| PROBLEM |
Of the lines below, report only those that contain "blue".

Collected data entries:
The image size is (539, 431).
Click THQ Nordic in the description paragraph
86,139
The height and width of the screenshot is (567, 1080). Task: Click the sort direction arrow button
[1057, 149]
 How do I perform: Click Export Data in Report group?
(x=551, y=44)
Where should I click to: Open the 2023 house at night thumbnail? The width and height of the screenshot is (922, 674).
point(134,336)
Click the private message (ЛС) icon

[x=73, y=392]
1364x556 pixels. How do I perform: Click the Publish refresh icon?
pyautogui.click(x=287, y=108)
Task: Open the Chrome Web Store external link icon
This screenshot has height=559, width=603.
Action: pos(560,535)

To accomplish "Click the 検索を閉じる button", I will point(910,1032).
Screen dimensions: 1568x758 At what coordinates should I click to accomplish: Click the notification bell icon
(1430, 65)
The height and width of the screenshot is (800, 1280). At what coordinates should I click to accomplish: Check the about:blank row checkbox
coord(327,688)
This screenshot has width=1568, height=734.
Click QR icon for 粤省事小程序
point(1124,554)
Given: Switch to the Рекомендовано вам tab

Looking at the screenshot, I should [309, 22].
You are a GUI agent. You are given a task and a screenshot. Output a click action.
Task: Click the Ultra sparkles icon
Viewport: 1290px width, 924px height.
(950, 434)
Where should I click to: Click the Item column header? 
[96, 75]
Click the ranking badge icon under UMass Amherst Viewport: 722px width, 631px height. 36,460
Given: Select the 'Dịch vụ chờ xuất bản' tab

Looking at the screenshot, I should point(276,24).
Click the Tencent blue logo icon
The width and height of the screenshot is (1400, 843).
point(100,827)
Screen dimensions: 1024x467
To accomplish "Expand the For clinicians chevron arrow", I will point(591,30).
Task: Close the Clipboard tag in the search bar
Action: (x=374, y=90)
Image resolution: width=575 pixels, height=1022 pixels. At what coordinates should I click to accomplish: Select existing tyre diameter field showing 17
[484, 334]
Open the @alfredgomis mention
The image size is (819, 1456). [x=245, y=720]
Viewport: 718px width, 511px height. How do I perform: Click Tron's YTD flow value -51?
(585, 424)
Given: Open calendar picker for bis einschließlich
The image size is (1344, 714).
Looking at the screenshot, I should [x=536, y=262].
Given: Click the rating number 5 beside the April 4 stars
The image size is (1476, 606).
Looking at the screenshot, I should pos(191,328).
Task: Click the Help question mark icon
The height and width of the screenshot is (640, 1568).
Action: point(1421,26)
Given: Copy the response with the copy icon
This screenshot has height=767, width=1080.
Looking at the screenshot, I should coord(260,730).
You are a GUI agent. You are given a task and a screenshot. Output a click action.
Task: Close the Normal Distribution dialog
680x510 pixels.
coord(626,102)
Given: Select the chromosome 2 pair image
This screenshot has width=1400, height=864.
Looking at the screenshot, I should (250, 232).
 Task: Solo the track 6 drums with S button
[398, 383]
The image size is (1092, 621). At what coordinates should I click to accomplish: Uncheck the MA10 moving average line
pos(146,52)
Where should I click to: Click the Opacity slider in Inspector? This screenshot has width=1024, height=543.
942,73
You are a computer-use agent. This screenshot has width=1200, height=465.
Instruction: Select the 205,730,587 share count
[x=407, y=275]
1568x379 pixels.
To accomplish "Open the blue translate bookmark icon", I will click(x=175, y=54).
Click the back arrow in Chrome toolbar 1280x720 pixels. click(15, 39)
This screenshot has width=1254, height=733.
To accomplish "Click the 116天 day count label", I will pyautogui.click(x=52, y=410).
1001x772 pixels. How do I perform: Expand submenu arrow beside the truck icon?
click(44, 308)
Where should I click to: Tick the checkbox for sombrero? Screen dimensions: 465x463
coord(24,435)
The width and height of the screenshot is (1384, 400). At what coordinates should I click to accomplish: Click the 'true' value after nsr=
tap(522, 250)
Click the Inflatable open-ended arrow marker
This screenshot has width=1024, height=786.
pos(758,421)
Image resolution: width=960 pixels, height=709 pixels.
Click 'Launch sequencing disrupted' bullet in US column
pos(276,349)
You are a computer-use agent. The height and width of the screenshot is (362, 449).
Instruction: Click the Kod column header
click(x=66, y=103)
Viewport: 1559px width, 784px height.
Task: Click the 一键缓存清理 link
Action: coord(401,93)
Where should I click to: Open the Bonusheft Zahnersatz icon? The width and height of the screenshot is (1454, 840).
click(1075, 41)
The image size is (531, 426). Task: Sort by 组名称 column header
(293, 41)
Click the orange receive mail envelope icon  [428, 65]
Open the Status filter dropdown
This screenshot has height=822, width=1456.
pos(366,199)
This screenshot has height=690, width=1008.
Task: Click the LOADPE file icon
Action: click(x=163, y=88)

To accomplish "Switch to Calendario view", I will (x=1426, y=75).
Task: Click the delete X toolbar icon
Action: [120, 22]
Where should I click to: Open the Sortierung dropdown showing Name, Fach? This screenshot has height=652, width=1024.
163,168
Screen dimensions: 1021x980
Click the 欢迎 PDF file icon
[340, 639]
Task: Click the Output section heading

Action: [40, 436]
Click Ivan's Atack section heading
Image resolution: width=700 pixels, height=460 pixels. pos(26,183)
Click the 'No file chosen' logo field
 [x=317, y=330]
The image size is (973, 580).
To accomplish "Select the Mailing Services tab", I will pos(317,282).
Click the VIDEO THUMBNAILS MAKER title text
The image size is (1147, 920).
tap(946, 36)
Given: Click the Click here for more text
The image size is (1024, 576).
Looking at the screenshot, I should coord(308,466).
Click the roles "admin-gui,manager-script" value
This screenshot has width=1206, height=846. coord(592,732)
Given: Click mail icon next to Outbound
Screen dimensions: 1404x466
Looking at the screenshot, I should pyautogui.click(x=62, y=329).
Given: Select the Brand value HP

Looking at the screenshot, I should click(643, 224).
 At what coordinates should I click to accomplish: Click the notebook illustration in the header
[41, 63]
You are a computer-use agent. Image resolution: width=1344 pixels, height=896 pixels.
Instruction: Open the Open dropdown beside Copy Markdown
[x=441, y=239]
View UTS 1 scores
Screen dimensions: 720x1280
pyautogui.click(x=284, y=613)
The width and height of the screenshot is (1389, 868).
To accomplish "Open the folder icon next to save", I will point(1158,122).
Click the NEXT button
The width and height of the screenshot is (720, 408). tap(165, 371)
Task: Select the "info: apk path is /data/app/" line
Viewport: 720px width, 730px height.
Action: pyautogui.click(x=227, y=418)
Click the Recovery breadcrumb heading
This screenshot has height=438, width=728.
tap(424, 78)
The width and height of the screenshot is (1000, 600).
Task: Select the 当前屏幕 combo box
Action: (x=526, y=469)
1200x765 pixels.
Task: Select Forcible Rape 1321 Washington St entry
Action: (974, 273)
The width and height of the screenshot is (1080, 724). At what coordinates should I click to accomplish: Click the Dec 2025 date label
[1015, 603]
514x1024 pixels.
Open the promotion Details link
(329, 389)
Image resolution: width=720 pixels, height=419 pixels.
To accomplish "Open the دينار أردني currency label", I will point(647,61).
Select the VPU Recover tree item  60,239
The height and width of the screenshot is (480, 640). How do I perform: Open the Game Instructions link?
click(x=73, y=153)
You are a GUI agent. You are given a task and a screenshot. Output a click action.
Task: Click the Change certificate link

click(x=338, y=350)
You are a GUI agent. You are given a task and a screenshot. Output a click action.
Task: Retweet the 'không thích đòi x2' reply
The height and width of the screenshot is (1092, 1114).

| RESPONSE AREA |
Click the Tencent blue logo icon
To accomplish "Open the blue translate bookmark icon", I will click(x=175, y=54).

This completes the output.